### [To do]
Could you output exactly the lines running from the one containing "You are a GUI" to the final line of the listing below, leaving out pictures?

-=-=-=-=-

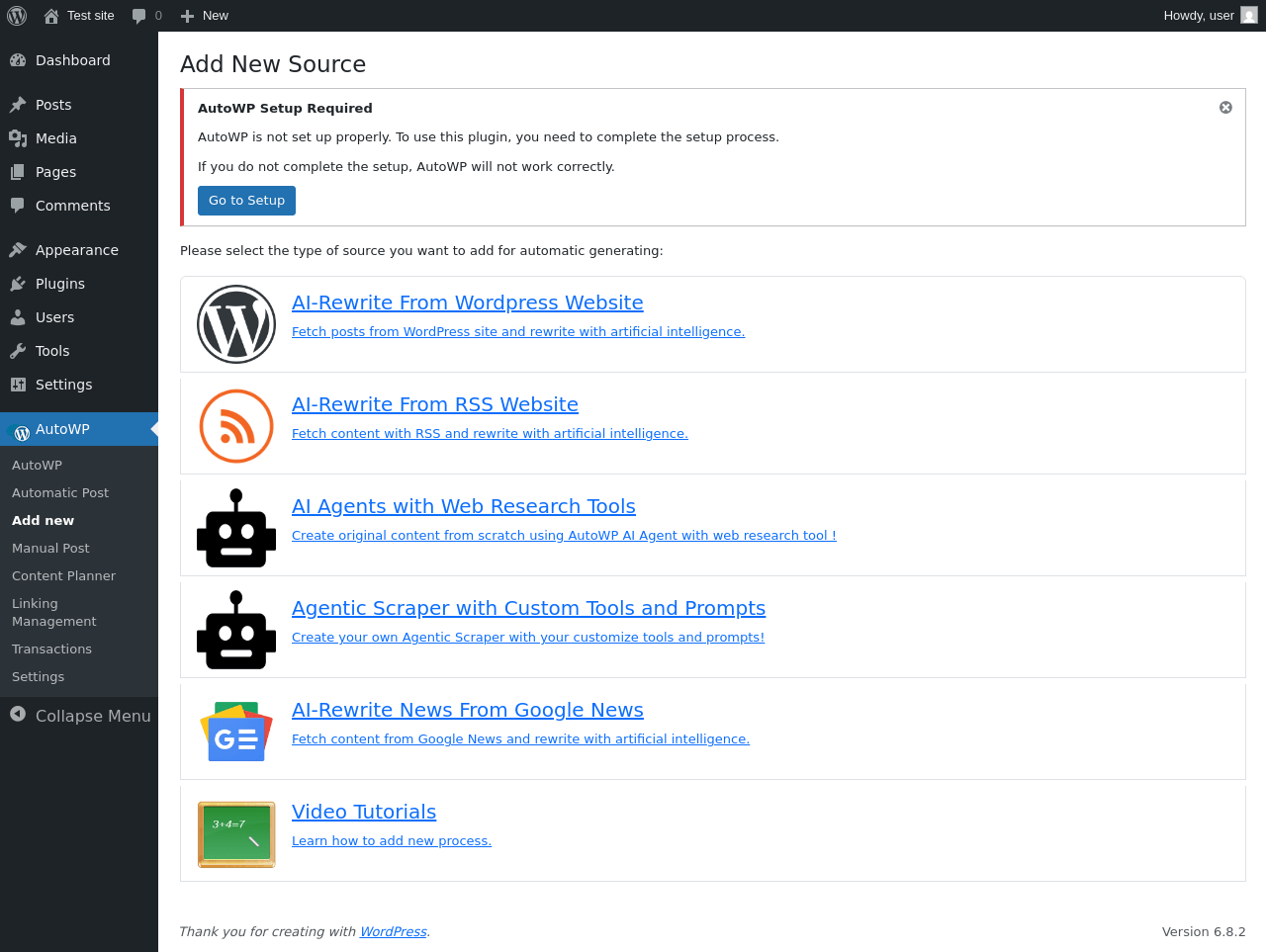Click the orange RSS feed icon
The height and width of the screenshot is (952, 1266).
click(236, 426)
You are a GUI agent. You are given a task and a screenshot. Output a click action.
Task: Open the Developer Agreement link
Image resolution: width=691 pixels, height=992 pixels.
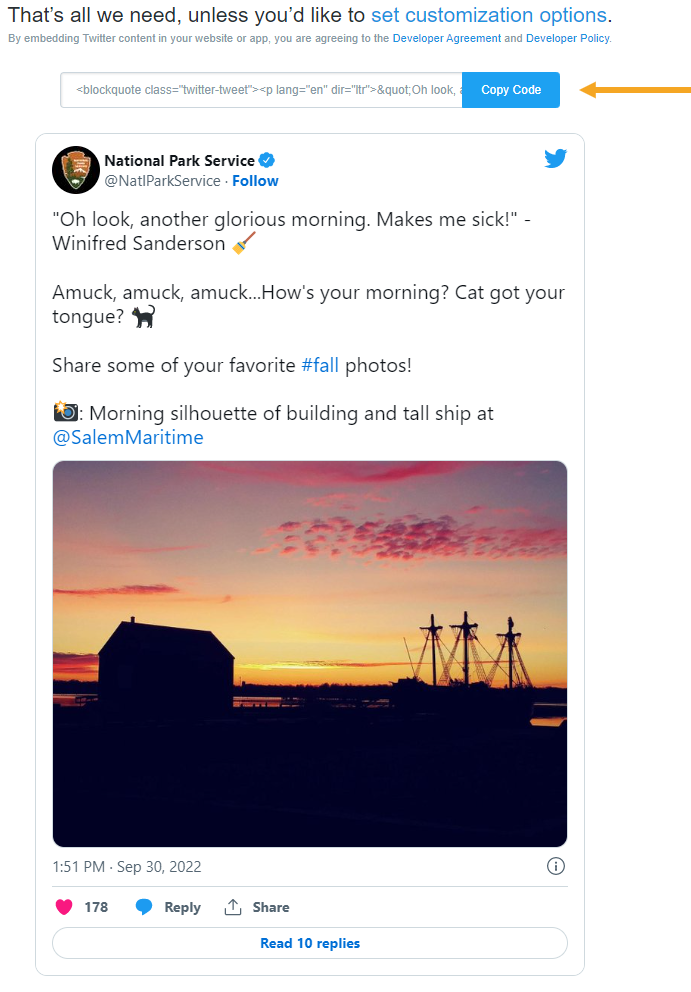tap(447, 39)
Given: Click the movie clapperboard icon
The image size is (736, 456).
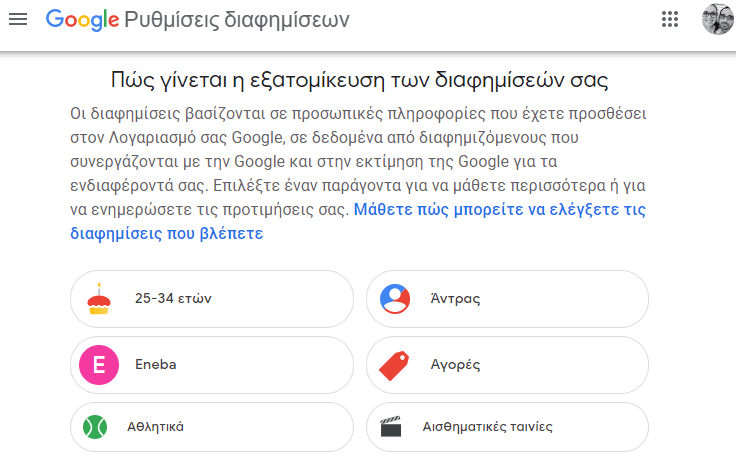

-=-=-=-=-

### [Expected answer]
You are a GUI agent. You are given a task and a screenshot. Output a click action.
Task: Open the Developer Agreement link
Image resolution: width=691 pixels, height=992 pixels.
tap(447, 39)
Given: Click the movie clapperboard icon
The image size is (736, 456).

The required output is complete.